Che la natura riesca ad adattarsi, mediante la funzione dell’evoluzione, a luoghi tanto estremi non è dunque un concetto capace di suscitare alcun duraturo senso di sorpresa nella collettività moderna. Benché poter vedere, con i propri occhi su Internet, la maniera in cui tali piante si sviluppano nel proprio ambiente naturale sia senz’altro un’occasione rara: con foglie sempre più piccole e grigiastre, mentre i tricomi che catturano l’umidità perdono la loro naturale disposizione pilifera, disponendosi in maniera simile alle scaglie di un rettile, immobile soltanto in quanto ciò può garantirgli maggior propositi di giungere incolume al fondamentale incontro con un partner riproduttivo.
Tali piante, dunque, non potranno rotolare lungo le sconfinate praterie dell’America Settentrionale, come fatto da un altro celebre tipo di creatura vegetale priva di radici (gen. Salsola) ma nelle condizioni giuste, costruiscono una torre a forma di spirale che ricorda, in modo estremamente ragionevole, il ciuffo soprastante l’ananas che amiamo avere sulla tavola.

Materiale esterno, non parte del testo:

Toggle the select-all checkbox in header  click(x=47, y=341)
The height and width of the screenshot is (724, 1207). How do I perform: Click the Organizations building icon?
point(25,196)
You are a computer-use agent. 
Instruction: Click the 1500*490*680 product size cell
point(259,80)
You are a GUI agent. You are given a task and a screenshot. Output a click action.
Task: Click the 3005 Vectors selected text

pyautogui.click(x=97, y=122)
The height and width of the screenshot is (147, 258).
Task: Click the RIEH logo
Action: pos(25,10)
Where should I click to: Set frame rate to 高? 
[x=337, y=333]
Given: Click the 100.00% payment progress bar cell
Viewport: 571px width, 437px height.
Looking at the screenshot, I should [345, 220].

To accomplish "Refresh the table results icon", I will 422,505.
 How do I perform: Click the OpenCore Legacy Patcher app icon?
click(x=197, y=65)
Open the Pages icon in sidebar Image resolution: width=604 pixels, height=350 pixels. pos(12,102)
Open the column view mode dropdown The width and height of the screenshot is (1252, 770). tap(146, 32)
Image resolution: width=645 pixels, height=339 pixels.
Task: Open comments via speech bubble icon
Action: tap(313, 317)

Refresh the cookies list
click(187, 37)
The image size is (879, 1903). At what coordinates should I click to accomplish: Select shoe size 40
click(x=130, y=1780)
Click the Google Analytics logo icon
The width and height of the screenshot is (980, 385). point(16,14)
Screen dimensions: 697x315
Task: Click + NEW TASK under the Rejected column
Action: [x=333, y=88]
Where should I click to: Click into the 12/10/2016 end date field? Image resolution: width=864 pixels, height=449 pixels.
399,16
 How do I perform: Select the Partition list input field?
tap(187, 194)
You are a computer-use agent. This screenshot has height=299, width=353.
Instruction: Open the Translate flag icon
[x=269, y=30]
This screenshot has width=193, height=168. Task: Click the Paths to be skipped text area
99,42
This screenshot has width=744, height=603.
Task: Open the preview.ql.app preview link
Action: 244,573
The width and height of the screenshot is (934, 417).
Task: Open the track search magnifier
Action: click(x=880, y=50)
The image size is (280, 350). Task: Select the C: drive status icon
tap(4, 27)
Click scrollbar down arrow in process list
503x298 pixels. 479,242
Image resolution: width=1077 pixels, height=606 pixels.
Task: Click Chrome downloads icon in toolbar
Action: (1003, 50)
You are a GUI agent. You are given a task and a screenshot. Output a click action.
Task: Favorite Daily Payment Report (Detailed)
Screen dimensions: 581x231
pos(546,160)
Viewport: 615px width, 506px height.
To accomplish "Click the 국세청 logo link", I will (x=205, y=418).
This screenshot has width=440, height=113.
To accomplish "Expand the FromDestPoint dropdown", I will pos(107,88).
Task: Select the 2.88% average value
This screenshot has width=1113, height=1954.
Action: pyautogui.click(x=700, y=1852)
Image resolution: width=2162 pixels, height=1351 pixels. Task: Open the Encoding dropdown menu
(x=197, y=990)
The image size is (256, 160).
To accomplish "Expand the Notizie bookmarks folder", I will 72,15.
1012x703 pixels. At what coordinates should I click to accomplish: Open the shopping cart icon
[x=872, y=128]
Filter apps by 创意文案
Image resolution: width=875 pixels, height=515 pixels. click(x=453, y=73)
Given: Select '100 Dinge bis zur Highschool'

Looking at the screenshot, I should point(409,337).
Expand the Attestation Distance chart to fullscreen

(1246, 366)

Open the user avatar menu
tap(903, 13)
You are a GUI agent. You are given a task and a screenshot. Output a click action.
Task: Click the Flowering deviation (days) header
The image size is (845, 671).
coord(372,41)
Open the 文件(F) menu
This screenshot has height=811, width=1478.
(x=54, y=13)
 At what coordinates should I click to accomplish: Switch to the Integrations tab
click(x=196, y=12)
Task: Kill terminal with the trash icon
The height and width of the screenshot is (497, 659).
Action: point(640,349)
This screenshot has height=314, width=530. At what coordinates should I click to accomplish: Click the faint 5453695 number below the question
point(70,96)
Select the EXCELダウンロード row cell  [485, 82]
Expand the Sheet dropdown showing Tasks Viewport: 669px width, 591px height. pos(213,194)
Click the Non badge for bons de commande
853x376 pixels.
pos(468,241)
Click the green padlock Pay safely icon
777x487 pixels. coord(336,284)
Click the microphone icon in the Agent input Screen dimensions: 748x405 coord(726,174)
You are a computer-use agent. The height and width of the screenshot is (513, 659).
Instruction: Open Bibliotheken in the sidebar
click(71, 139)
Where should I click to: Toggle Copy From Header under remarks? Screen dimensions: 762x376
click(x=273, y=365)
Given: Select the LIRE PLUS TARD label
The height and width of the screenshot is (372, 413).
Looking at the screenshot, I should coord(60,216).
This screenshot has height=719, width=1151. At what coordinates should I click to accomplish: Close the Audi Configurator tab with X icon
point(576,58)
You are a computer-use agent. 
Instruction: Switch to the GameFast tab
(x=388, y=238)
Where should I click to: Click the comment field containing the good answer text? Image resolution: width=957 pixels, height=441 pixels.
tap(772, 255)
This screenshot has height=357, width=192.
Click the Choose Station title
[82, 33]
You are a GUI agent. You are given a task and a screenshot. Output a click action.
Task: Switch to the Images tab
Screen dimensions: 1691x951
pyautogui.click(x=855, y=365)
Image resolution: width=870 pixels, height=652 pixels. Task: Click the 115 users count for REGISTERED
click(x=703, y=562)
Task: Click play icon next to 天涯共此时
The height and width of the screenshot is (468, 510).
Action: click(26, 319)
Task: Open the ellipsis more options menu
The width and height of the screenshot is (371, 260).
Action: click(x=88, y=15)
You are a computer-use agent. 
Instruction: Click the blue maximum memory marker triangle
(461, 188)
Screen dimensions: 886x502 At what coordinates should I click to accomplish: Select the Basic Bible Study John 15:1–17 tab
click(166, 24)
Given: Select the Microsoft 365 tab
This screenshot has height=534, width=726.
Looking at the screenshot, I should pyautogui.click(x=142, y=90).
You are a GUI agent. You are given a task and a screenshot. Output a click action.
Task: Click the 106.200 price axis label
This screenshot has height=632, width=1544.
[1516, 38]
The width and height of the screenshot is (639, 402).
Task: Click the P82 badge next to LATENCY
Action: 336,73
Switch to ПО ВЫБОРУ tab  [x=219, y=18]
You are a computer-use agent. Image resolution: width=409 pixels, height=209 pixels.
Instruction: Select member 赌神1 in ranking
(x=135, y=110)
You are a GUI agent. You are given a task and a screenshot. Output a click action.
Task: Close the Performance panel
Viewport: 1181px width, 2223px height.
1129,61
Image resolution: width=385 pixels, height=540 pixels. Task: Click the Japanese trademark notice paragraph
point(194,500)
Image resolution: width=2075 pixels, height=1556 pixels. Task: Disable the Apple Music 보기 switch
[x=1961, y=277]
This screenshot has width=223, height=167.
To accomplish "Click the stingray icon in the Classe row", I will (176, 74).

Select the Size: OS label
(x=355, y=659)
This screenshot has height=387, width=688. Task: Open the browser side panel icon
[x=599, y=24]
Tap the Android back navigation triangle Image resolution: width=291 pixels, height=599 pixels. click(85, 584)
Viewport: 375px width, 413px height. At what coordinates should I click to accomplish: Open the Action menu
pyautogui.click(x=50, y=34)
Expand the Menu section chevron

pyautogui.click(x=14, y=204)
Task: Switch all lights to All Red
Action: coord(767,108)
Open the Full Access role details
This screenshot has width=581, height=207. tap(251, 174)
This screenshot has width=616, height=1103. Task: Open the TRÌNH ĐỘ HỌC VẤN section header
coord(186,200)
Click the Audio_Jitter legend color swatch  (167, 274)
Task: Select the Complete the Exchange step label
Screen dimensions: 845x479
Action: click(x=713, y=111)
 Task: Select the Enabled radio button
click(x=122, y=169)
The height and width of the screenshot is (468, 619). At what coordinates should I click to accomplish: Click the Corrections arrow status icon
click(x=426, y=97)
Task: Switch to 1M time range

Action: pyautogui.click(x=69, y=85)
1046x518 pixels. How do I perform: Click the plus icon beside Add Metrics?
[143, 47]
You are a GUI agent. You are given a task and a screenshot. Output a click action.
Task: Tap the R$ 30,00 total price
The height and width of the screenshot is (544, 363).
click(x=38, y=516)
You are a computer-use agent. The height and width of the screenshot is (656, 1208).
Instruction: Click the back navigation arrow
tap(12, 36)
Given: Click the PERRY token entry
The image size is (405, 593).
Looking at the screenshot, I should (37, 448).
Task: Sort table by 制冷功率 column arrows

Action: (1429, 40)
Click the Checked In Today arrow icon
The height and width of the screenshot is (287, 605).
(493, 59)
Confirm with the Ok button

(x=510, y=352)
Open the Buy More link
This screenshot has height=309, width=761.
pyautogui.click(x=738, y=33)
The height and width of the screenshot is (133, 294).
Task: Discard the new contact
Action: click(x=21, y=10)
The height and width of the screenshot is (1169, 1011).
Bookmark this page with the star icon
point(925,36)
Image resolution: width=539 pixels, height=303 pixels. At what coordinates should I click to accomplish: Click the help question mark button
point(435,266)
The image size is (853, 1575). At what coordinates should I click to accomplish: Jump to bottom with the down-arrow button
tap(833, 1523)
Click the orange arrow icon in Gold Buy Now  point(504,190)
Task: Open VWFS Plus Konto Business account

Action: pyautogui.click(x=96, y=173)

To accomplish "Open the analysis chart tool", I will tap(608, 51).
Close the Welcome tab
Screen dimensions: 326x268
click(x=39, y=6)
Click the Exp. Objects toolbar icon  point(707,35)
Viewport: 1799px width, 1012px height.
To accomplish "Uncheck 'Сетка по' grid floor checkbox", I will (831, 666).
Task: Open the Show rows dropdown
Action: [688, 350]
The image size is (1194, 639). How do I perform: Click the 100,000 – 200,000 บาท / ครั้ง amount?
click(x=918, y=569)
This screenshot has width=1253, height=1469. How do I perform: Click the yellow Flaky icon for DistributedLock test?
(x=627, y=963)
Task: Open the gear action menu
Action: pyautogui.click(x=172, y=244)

Ogni qualvolta l’occasione si presenta lungo i casi alterni della vita e se soltanto, per qualche migliaio di anni a questa parte, assieme alla nebbia si è potuto fare affidamento sulla pioggia offerta in dono dalle circostanze dell’Universo. Perché del resto, finché si è vivi può resistere la speranza. Ed ogni presupposto eventuale di umida, invincibile sussistenza.